▸ Text block:
.....
Hospitalists have long played an integral role in patient care and education at Rush. But with the January 2013 arrival of Amir Jaffer, MD, MBA, Rush established the Division of Hospital Medicine within the Department of Internal Medicine, articulating a defined vision for hospital medicine.
"We want to be considered the best academic hospital medicine division in Chicago and one of the best in the country," says Jaffer.
Hitting the Ground Running
In an effort to achieve that vision, the division has already greatly expanded the responsibilities of its hospitalists with focused initiatives in patient care, graduate medical education, patient safety, quality improvement and research.
In the past year, they have achieved the following:
- Launched the attending directed service (ADS) on several units to improve the quality, safety and efficacy of patient care, and to ensure that an attending is consistently on-hand to coordinate care and answer questions. For the ADS, an attending physician from the division partners with an advanced practice provider to care for medicine inpatients.
.....
▸ Required tasks:
A - List every area of focus the hospital medicine text names for the division's initiatives.
B - Answer from the hospital medicine text:
(i) In what month and year did Amir Jaffer arrive at Rush?
(ii) Which department is the Division of Hospital Medicine part of?
(iii) In the attending directed service, whom does the attending physician partner with?
C - Write out the hospital medicine text between "Hitting the Ground" and "improvement and research.", inclusive.
.....
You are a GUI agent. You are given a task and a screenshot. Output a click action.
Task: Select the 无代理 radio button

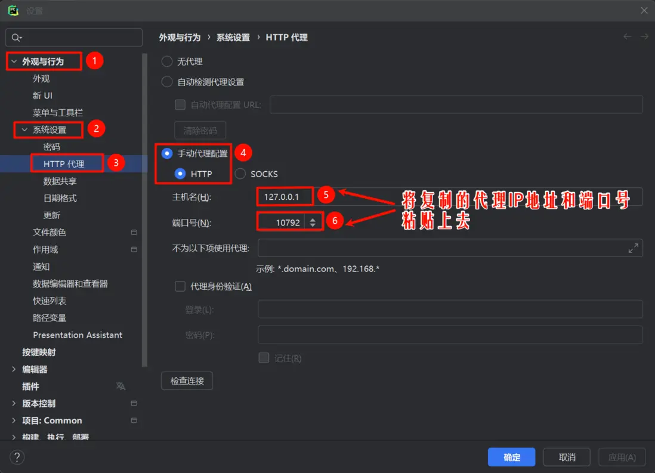(166, 61)
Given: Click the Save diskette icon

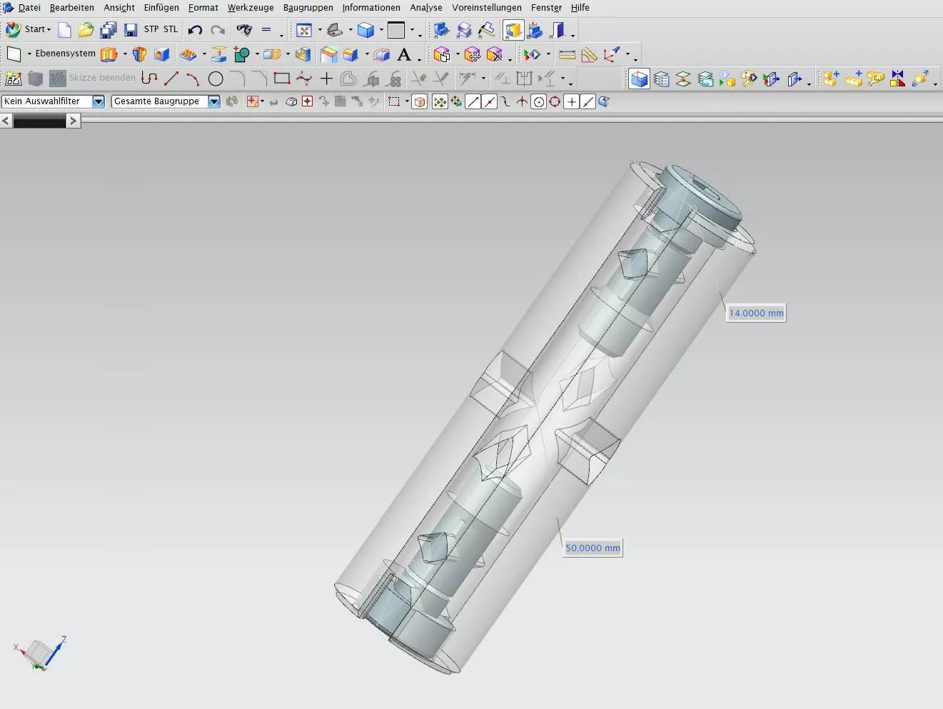Looking at the screenshot, I should click(x=131, y=30).
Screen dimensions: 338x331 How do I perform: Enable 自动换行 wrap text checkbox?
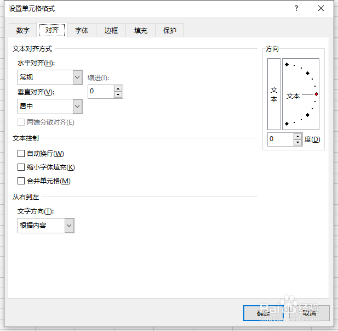tap(21, 154)
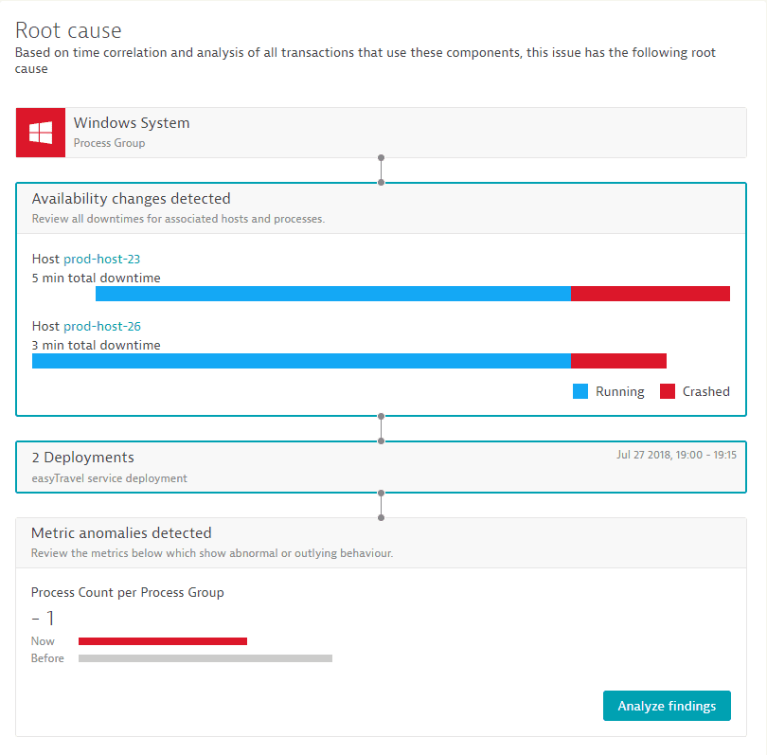Click the red crashed segment of prod-host-26 bar
The width and height of the screenshot is (767, 755).
(618, 361)
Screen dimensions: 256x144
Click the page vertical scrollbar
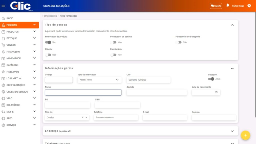click(255, 65)
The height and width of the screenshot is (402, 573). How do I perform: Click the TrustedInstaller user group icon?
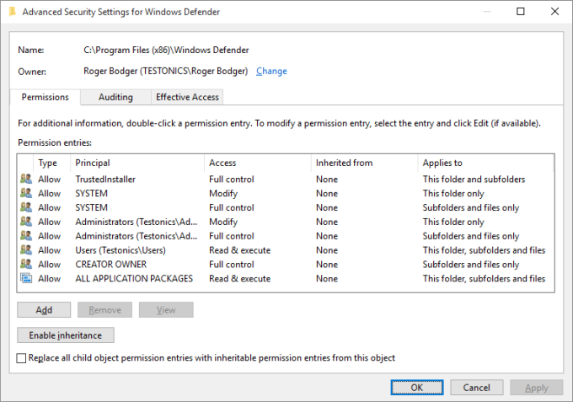(x=25, y=180)
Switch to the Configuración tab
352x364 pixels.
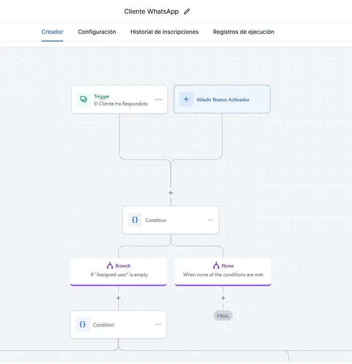(x=97, y=32)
.....
▸ Answers to the problems:
A - patient care, graduate medical education, patient safety, quality improvement, research

B -
(i) January 2013
(ii) the Department of Internal Medicine
(iii) an advanced practice provider

C -
Hitting the Ground Running
In an effort to achieve that vision, the division has already greatly expanded the responsibilities of its hospitalists with focused initiatives in patient care, graduate medical education, patient safety, quality improvement and research.